## Work item
Exact reproduction is required for the lines below starting at the line with "The height and" and ending at the line with "Given: Follow yukoncorns using plus badge", both included. No other lines, and no pictures.

Collected data
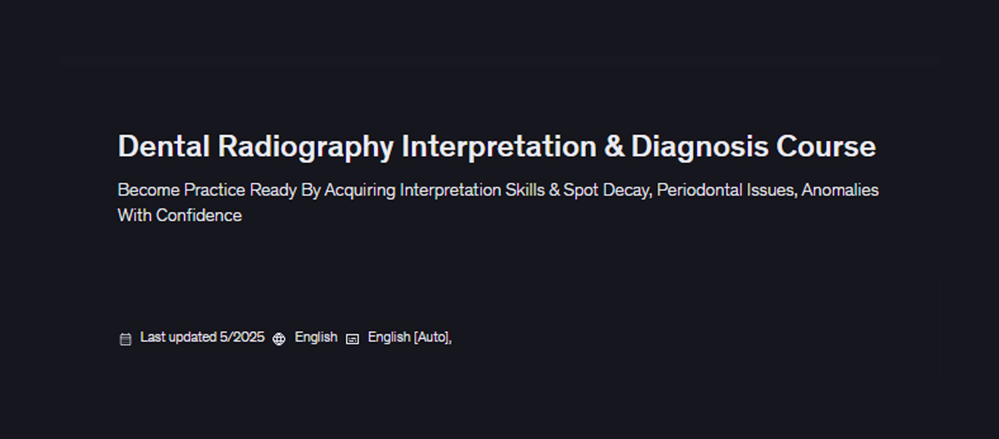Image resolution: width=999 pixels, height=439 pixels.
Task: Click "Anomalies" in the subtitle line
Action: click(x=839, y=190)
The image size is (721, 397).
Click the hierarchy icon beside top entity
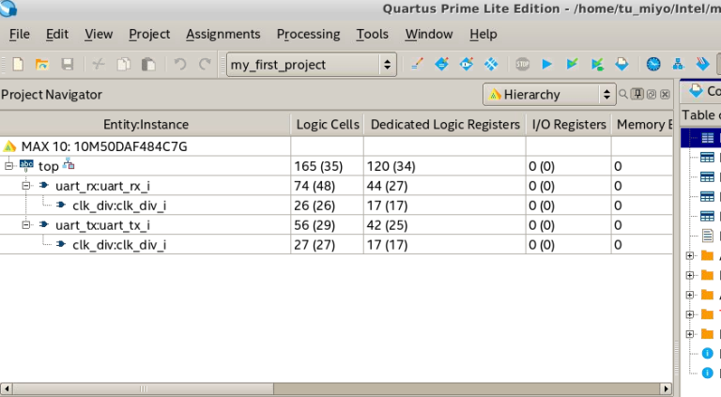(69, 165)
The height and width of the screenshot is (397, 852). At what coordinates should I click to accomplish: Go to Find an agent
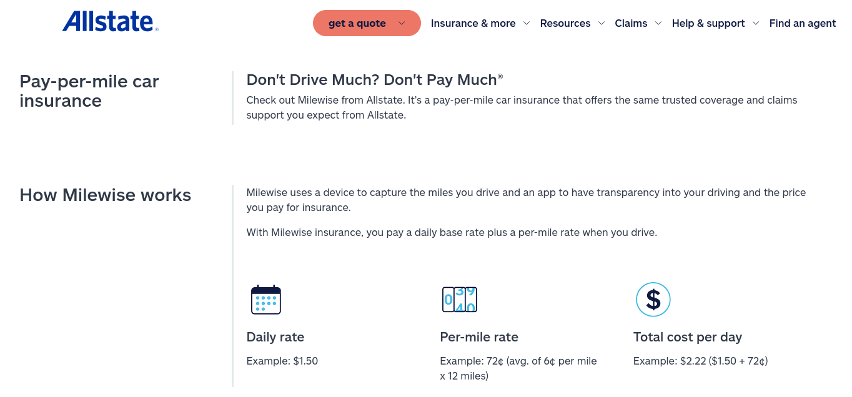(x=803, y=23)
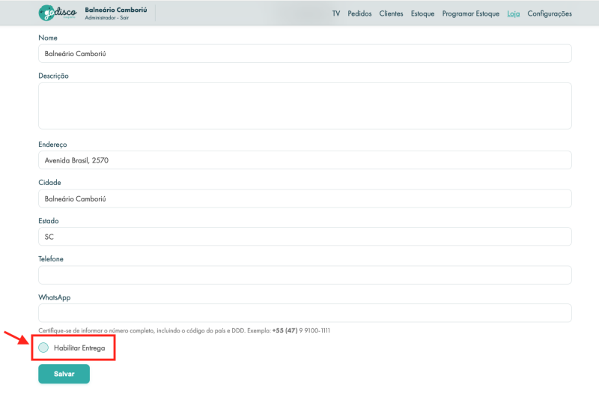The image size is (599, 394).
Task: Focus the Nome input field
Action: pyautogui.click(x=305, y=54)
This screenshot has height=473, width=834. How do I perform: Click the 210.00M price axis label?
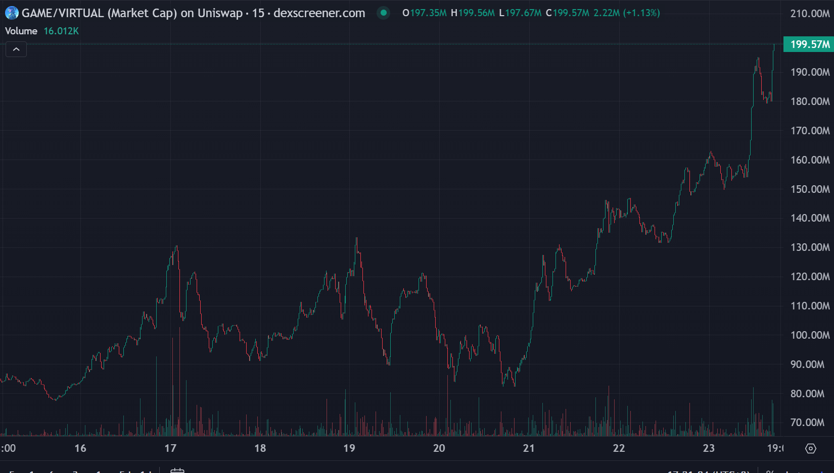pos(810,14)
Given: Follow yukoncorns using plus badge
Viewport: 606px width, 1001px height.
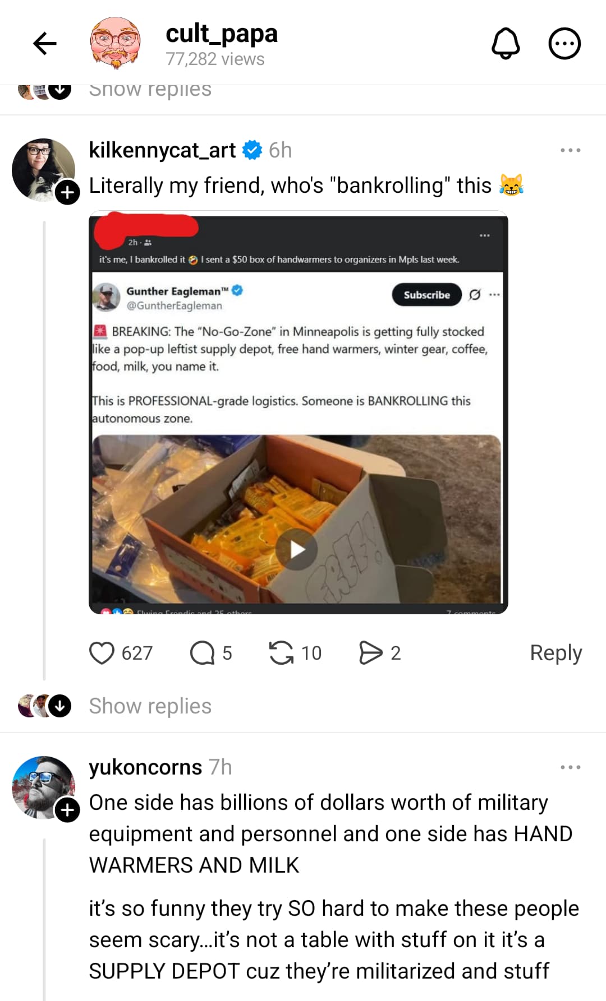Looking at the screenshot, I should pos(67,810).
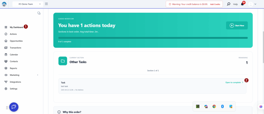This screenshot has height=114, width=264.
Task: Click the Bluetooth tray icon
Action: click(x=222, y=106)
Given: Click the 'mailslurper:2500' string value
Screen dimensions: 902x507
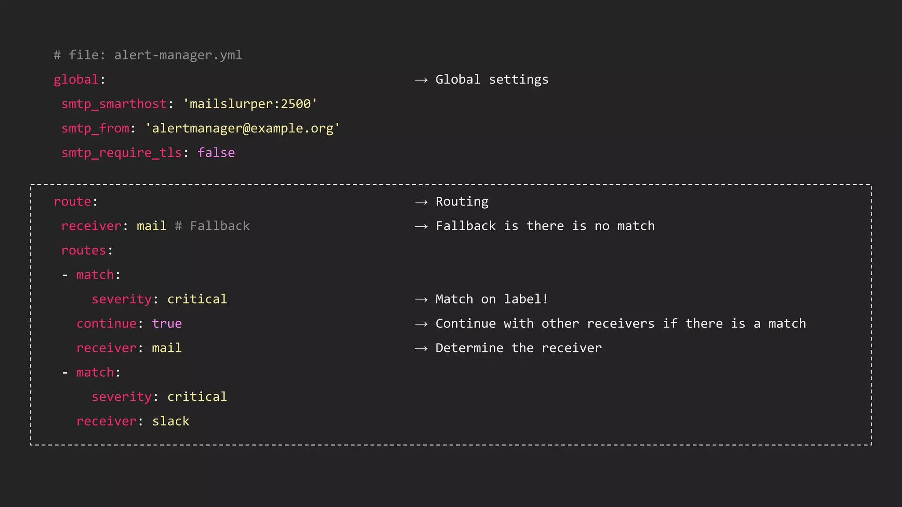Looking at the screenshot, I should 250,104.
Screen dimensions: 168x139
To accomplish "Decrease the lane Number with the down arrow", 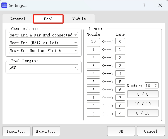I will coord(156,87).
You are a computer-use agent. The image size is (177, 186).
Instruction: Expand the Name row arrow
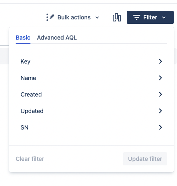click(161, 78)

## Exercise solution
The height and width of the screenshot is (397, 852). At what coordinates should I click to accomplish: Go to Find an agent
(x=803, y=23)
The image size is (599, 394).
Task: Focus the Nome input field
Action: pyautogui.click(x=305, y=54)
This screenshot has height=473, width=834. How do I perform: Click the 210.00M price axis label?
pos(810,14)
Given: Follow yukoncorns using plus badge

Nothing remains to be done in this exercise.